何故か。それは、自分の恋人のことを想い続けているからだ。
会いたくても、すぐには会えない恋人__千里山北斗。
時折、仕事に嫌気が差したときに新大阪まで現実逃避することこそあれど、
そんなことは半年に一度程度の頻度である。
決して、回数が多いわけではない。
ましてや、恋人らしいこと…デートやその先の営みはもっと少ないだろう。
…駄目だ、北斗のことを考えるとなんだか切なくなる。
まとまらない思考を落ち着かせようと、愁は手に持っていた缶コーヒーを思いきり飲み干す。

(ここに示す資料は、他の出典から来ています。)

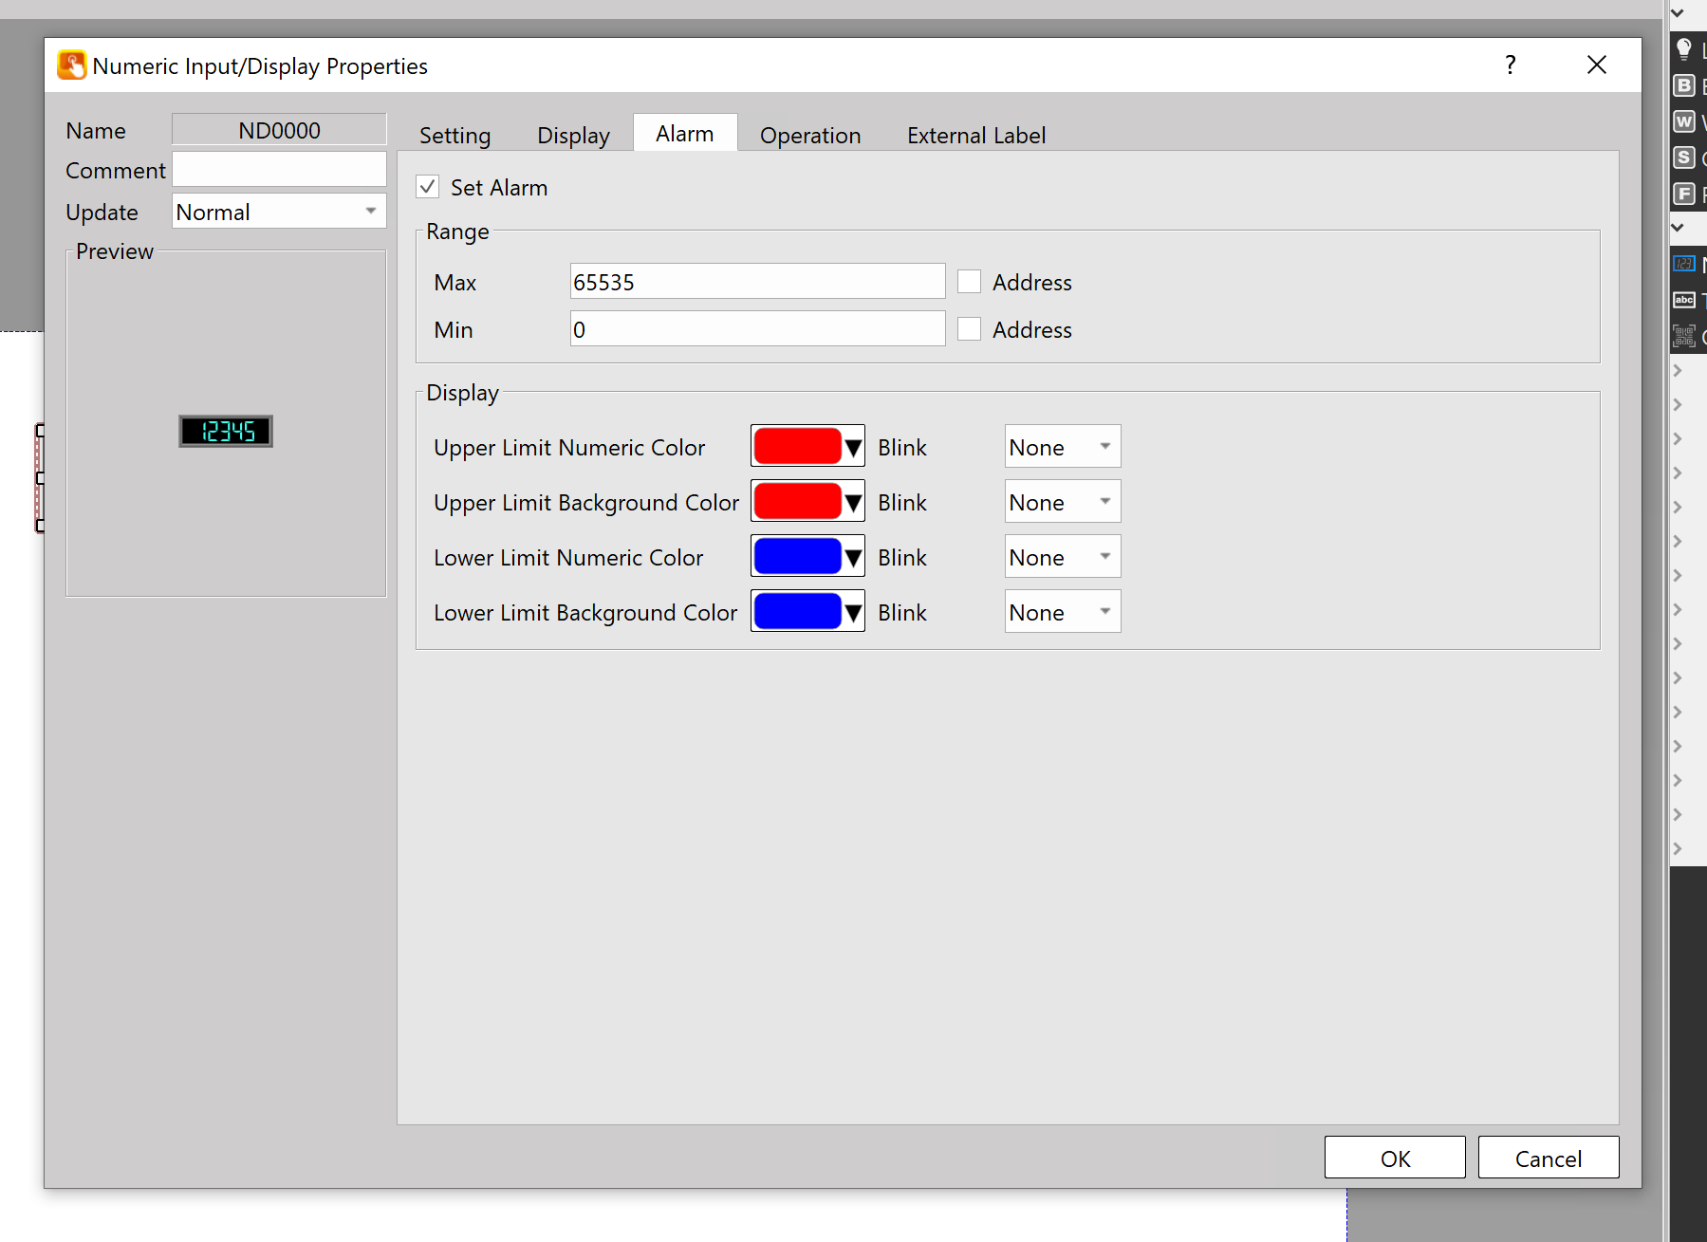Image resolution: width=1707 pixels, height=1242 pixels.
Task: Select the Word Button 'W' icon
Action: point(1684,121)
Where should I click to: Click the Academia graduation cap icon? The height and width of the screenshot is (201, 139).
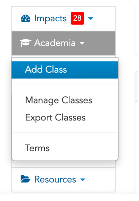(26, 43)
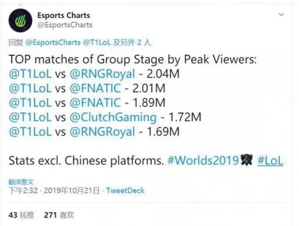Expand the tweet options chevron
Image resolution: width=299 pixels, height=226 pixels.
point(281,15)
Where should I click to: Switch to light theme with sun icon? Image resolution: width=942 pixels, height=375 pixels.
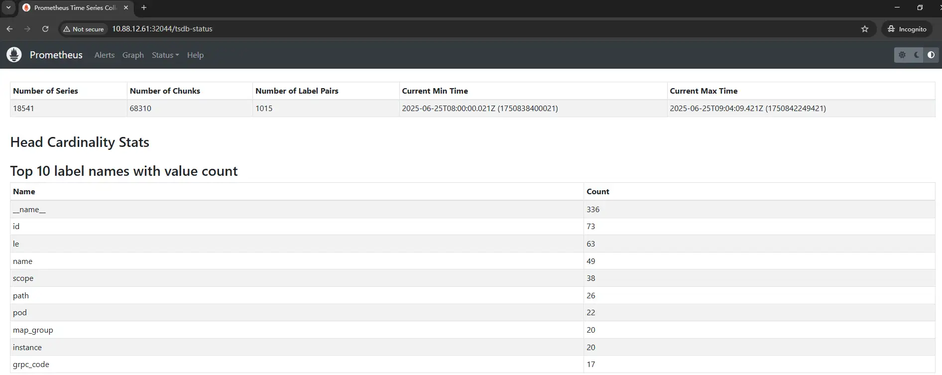point(902,55)
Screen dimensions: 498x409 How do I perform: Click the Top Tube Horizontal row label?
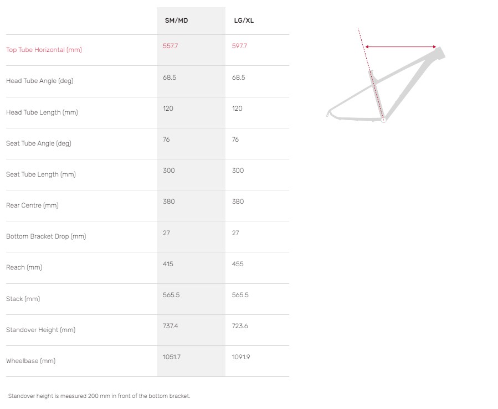[44, 50]
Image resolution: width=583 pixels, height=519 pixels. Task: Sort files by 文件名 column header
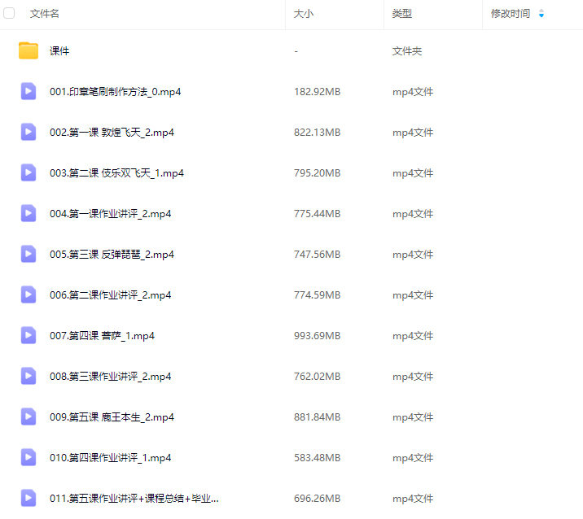pyautogui.click(x=45, y=14)
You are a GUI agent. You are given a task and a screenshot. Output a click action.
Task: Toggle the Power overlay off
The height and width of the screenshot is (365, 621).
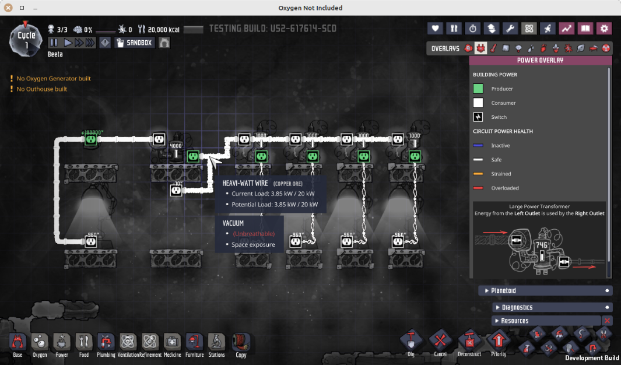pyautogui.click(x=481, y=48)
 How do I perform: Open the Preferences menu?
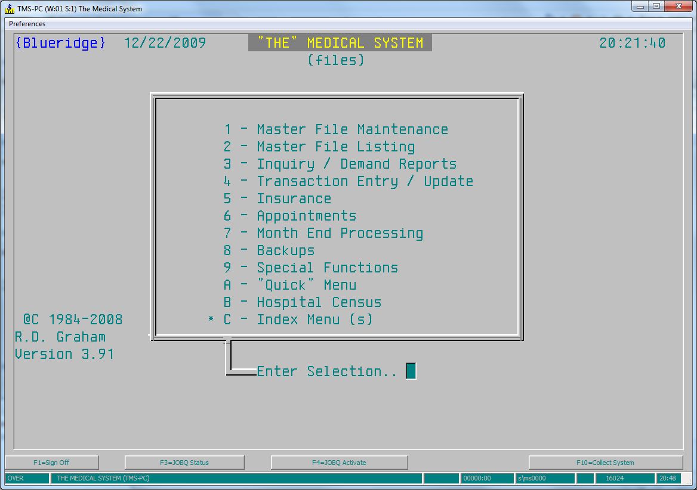(27, 24)
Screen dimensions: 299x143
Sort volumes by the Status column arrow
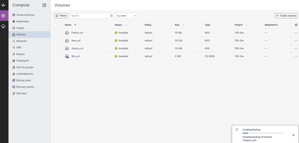pos(126,25)
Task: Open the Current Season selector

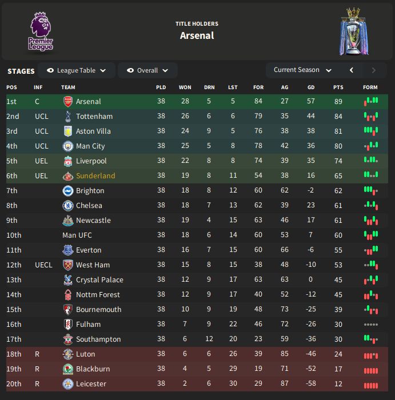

いつもと同じ苦みが口の中に広がるのを認識しつつも、案の定まとまらない思考に
「はぁ…」
と、再び溜め息をついた。
「溜め息ですか、愁サン。何にお困りかは存じ上げませんが、溜め息は幸せが逃げるそうですよ。」
「うわっ!?」
いきなり背後から声を掛けられ、愁は驚き悲鳴を上げた。
声の主は、「やれやれ」と言ったような目で愁の方を見つめながら
「後輩相手にそんなに驚かなくても良いでしょう…。全く、愁サンったら酷いですね」
と、少し不満げに呟いた。愁に聞こえる程度の声の大きさで。
「あ、ごめん…。ちょっと考え事してたからさ…。で、新こそ何の用なの?」
愁は声の主__落合新の方に向き直り問いかける。
「用って程でもないんですけどね。
休憩室からずっと戻らないし、最近溜め息ばかりで仕事も上の空状態じゃないですか。
ですので、せめて話くらいは聞かせて頂いても良いんじゃないかと思いまして。
貴方の仕事が手につかないと困るのは、何も私だけではないので。麻希サンだって同じことです」
新は、休憩所に設置してある自販機でペットボトルに入った水を購入しつつそう言う。
…確かに、新に相談してみるのも良いかもしれない。
彼は垢抜けている様に見えるし、きっと恋愛経験も僕とは数段は違うだろう。
でも、僕のことと言うのは恥ずかしいし『僕の友達』ということにしておこう。
愁は何とかそこまで思考をまとめ上げ
「いや…僕の友達の話なんだけど。
会いたくても会えない恋人に今すぐ会いたい時ってどうしたら良いと思う?」
と、新に自分のこととは打ち明けずに相談した。
その言葉を受け新は、少しだけ笑みを浮かべながらもしばらく考え込む素振りを見せ
「全く、素直じゃありませんね貴方も…。…そうですねぇ。
溜め息つく程思い詰めて、上の空で仕事をするくらいならいっそ会いに行ったら良いのではないでしょうか」
と助言をした。
「…でも、仕事に穴あけても大丈夫かな。…というか、僕じゃない!僕の友達の話!」
「はいはい、わかってますよ。
先ほども言いましたけど、貴方の仕事が手につかないと困るのは何も僕だけじゃないんです。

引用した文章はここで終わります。